Datadog and its competitors have ingestion rate limits, but they are overall quite expensive. Self-hosted log analysis tools are exceedingly complex to set up and maintain: ElasticSearch + Kibana, Grafana + Loki.
just curious (and i'll admit i'm biased, am co-founder @ grafana labs), what do you find exceedingly complex about setting up and maintaining grafana + loki? both are single binary, and can be run without any dependencies.
I'm using Terraform to maintain identical staging and prod deployments. Grafana is difficult to deploy statelessly, so this adds yet another Terraform deployment stage:
1. Deploy host running dockerd
2. Deploy Grafana server
3. Configure Grafana server admin password, organizations, users, and passwords.
If Grafana would just support file-based configuration then a whole stage could be eliminated.

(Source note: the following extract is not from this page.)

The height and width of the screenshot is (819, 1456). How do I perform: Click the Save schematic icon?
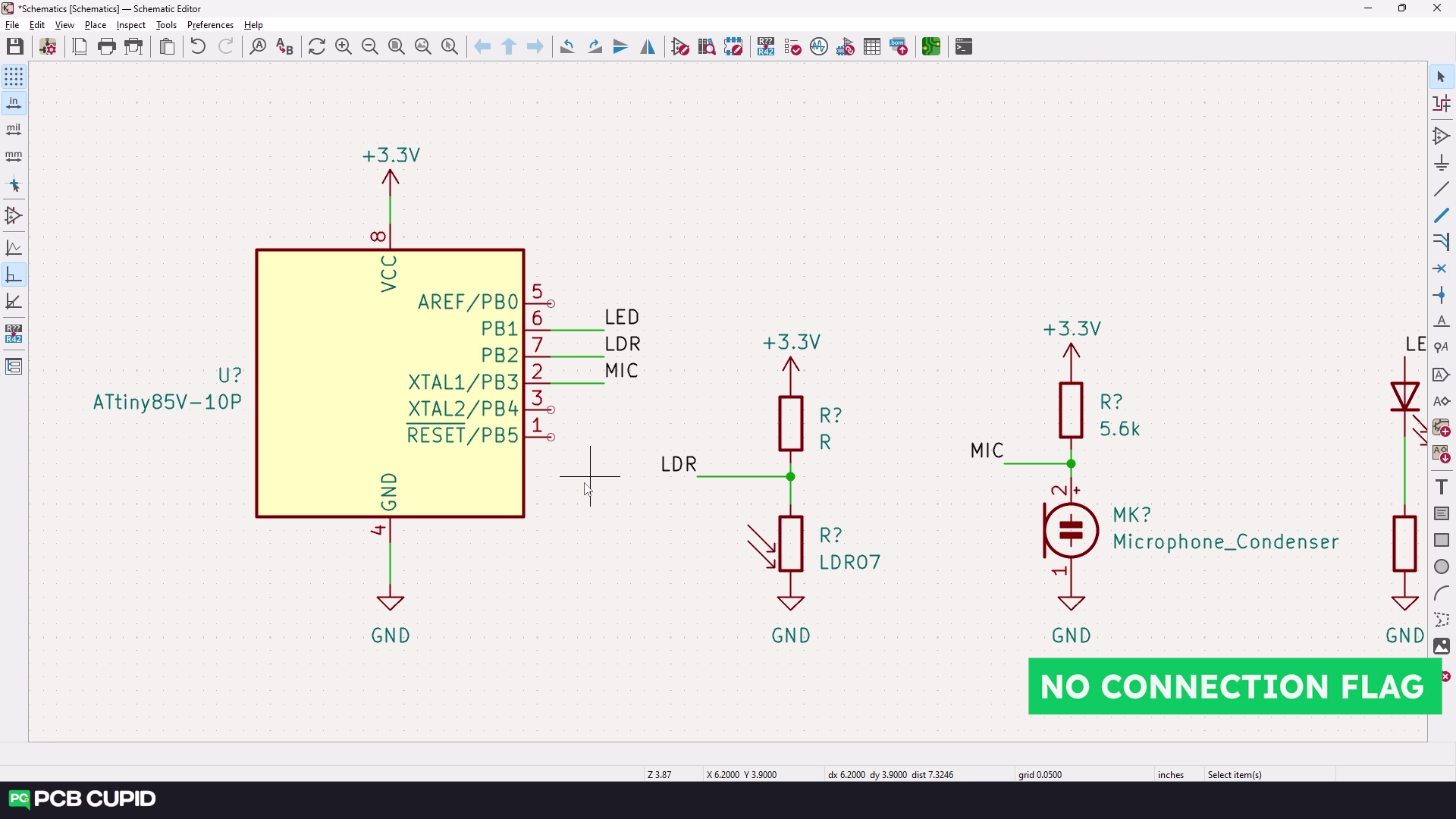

"Loki does not come with any included authentication layer. Operators are expected to run an authenticating reverse proxy in front of your services, such as NGINX using basic auth or an OAuth2 proxy."

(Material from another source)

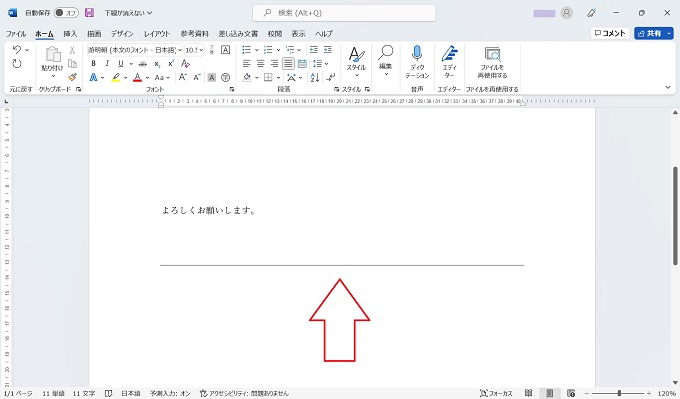Switch to the レイアウト (Layout) tab
Screen dimensions: 680x399
coord(157,33)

Unfortunately, this means that any process that can write logs can read all logs. This violates the principle of least privilege, a core part of system security. Prometheus suffers from this, too. To put this into concrete terms: When someone uploads a malicious image through our app which exploits our image resizing server, they will obtain log-writing credentials. Those credentials should not allow them to read all the logs and steal the user data in them. That would be catastrophic for the users and the company.

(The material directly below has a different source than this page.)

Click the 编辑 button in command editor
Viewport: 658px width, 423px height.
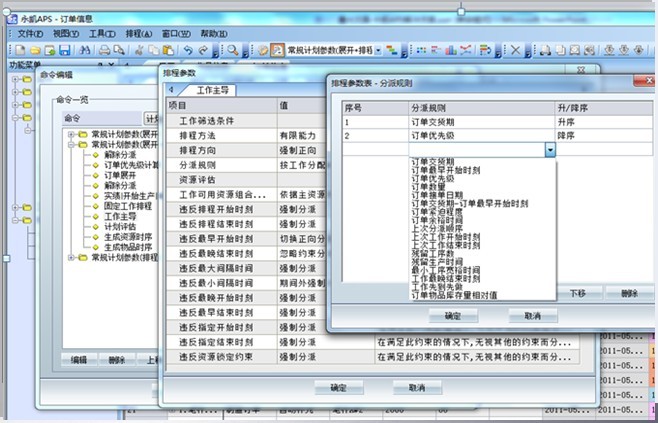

ElasticSearch supposedly has ACL support, but it is mostly undocumented and full of foot-guns. For example, their security doc omits a necessary flag which enables password enforcement. After following the guide, I discovered that the passwords I had set up were not being checked. I immediately lost all confidence in ElasticSearch as a tool to safely store user data. I deleted it.
I used InfluxDB since it lets me create write-only user accounts. Unfortunately, Grafana's integration with InfluxDB is problematic.
The lack of useful debug logging in Grafana makes troubleshooting especially difficult.
Also the CloudWatch Logs console is unusable for even simple tasks.
Datadog and its competitors have ingestion rate limits, but they are overall quite expensive. Self-hosted log analysis tools are exceedingly complex to set up and maintain: ElasticSearch + Kibana, Grafana + Loki.